眼鏡ごしに見る彼は、どことなくぼんやりとしていた。先ほどのやり取りを気落ちしているのでは、と、ほんの僅かながら罪悪感が胸を締め付けた。

ここ、盟王学園高等部の教師になって速いもので7年の歳月をここで過ごした。生物教師は年配揃い。そのなかで自身は奇抜であった。年若いからではない。某有名大学院で研究をしていたが、母の病気を機にそこを辞めた。堅実な未来を取ったのである。その母も、数年前、冥府へと旅立ってしまったが。そんな存在は疎まれたることが多々ある。就任早々は、それらの視線に辟易したものであるが、立ち入れない雰囲気を出せば、それ以後はそういった柵からは解放された。

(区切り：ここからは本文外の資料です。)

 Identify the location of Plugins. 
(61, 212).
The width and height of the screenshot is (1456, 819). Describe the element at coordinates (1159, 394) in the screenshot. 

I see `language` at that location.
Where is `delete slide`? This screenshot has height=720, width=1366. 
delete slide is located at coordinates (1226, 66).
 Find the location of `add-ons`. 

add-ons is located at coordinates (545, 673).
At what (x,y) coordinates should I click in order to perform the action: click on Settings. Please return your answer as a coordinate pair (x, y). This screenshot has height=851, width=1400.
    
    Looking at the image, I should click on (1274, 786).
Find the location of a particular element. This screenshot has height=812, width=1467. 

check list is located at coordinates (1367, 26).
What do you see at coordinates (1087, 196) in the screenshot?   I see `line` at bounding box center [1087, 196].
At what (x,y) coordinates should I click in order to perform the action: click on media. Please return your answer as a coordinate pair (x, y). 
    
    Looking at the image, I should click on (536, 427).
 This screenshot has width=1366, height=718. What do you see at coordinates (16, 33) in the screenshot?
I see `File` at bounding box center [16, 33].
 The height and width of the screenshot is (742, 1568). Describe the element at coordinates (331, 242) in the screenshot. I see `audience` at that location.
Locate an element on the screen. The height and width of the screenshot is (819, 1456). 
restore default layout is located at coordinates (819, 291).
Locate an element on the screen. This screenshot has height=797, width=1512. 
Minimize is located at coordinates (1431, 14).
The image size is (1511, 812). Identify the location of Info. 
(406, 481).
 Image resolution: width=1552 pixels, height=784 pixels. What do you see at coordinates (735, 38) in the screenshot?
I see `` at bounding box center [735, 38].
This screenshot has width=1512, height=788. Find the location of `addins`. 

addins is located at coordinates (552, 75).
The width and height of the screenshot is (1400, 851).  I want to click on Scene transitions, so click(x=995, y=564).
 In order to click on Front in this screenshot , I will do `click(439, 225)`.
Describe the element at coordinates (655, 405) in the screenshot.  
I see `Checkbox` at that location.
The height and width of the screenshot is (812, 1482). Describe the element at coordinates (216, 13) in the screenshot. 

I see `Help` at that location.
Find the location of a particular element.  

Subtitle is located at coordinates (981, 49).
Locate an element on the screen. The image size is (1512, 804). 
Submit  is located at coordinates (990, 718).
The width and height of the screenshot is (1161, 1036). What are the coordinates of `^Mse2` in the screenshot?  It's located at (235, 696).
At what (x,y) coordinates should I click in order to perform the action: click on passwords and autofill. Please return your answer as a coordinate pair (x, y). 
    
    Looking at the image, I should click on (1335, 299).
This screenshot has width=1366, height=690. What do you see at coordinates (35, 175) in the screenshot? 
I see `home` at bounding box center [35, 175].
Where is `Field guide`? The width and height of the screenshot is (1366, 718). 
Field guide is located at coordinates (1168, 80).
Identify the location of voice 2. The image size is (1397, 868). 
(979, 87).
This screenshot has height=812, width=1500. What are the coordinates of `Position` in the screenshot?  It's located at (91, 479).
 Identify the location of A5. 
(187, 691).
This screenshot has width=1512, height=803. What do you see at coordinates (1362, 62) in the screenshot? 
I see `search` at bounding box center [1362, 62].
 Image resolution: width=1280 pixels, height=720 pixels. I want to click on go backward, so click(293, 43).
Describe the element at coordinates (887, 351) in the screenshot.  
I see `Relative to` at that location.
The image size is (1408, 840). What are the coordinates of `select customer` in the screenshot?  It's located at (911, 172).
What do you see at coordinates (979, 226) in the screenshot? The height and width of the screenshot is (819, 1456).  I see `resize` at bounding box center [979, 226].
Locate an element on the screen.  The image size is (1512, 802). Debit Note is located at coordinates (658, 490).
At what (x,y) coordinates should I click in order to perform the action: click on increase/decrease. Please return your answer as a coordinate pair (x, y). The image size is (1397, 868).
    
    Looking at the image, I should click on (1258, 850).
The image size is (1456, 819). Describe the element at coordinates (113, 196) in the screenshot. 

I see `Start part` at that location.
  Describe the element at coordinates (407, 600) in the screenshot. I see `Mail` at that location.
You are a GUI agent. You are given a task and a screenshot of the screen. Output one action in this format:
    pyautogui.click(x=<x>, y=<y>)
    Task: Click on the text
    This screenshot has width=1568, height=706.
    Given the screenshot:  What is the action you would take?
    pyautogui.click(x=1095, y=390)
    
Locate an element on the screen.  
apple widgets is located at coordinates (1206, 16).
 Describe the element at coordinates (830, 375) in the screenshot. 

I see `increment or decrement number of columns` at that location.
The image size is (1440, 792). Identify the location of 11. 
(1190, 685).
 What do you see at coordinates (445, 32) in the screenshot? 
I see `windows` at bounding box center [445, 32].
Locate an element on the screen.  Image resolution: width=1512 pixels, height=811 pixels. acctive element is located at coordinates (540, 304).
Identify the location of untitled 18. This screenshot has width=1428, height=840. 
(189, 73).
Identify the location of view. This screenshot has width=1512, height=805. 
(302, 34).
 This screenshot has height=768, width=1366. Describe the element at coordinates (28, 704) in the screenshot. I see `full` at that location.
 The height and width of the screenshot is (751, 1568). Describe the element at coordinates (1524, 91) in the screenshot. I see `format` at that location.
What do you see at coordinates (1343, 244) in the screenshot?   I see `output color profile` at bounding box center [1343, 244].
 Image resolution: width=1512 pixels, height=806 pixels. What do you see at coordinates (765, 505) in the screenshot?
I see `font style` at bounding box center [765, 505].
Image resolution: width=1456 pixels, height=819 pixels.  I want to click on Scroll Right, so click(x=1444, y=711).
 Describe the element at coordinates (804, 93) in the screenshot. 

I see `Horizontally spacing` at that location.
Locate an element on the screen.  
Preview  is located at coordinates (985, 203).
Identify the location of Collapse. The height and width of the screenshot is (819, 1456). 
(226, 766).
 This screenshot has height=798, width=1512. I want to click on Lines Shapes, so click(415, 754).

「じゃ、今日はここ迄。今日出題したものは期末試験に出すので、よく復習しておくように」

チャイムとともに教室を出る。ガヤガヤとした雑音が周囲を圧してるなか、1つの視線に振り返る。

「質問かな、飛影君?」

「さっきのこたえをまだもらってない、南野先生」

はあ、と、1つため息が薄暗くなりつつある廊下に吸い込まれて行く。

「屋上行こう。ここじゃ他人の目がある」

そんな悲しげな顔をされたら、ますます困るじゃないか。

ガタン、と、重厚な扉を開き、外の空気が顔を嬲る。俯きながらついて来た生徒を見つめながら、スーツの内側に入れているタバコを取り出す。紫煙が夕闇と溶け合いながら、消えてゆくさまを見つめながら、冷淡に聴き返す。

「で?」

「だから。先生が好きだ」

一途な眼差しに、困惑してしまう。彼を傷つけずに断る困難さに、ため息がまたしても漏れる。

「君は生徒。俺は教師」

「生徒と教師が恋愛しちゃダメだって云うのか?意外に臆病なんだな」

「あのね。そうじゃないだろ、道徳心を導く立場にいるんだよ一応」

「先生だから好きになった」

臆することなく告白してくる姿勢には敬服するが、受け入れる意思は更々ない。

「じゃ、聴くけど、俺の顔?それとも元からそっちの気があるの?悪いが、男は範疇じゃないんだ」

どう飾ったところで、男色は御免だ。この子が嫌いな訳ではない。可愛い生徒なのだ。あるいは、そう、思いこむことによって、己の浅ましい欲を制御したいだけなのかも知れない。この時はそれが判らなかった。一途な瞳を向けられ悪い気もない。が、教師と生徒以前に男同士ではないか。それに、そんな道ならぬ世界に生徒を放り込む訳にはいかない。

どこまでも、生徒として見ている。

「判った?」

「・・・。じゃ、嫌い?」

「嫌いじゃないよ、君は可愛い生徒なんだから」

瞬間、泣いてしまうのでは、そんな顔が覆った。





あの日から数日後──

彼は可愛らしい女生徒と付き合っていた。校内の噂は凄まじく、教師陣の間でもそれは代わりなかった。なにせ、“あの”彼が、妹以外と仲良く登下校しているのだから。運動神経は抜群によく、成績は常に上位に。しかし、授業態度は教師陣からはため息を溢させる生徒。家庭環境は芳しくはない。同学年に、双子の美少女で兄とは違い社交的で人当たりもよい妹はいるが、両親ともに他界していた。それが、己が彼を知る全てであり、それだけ。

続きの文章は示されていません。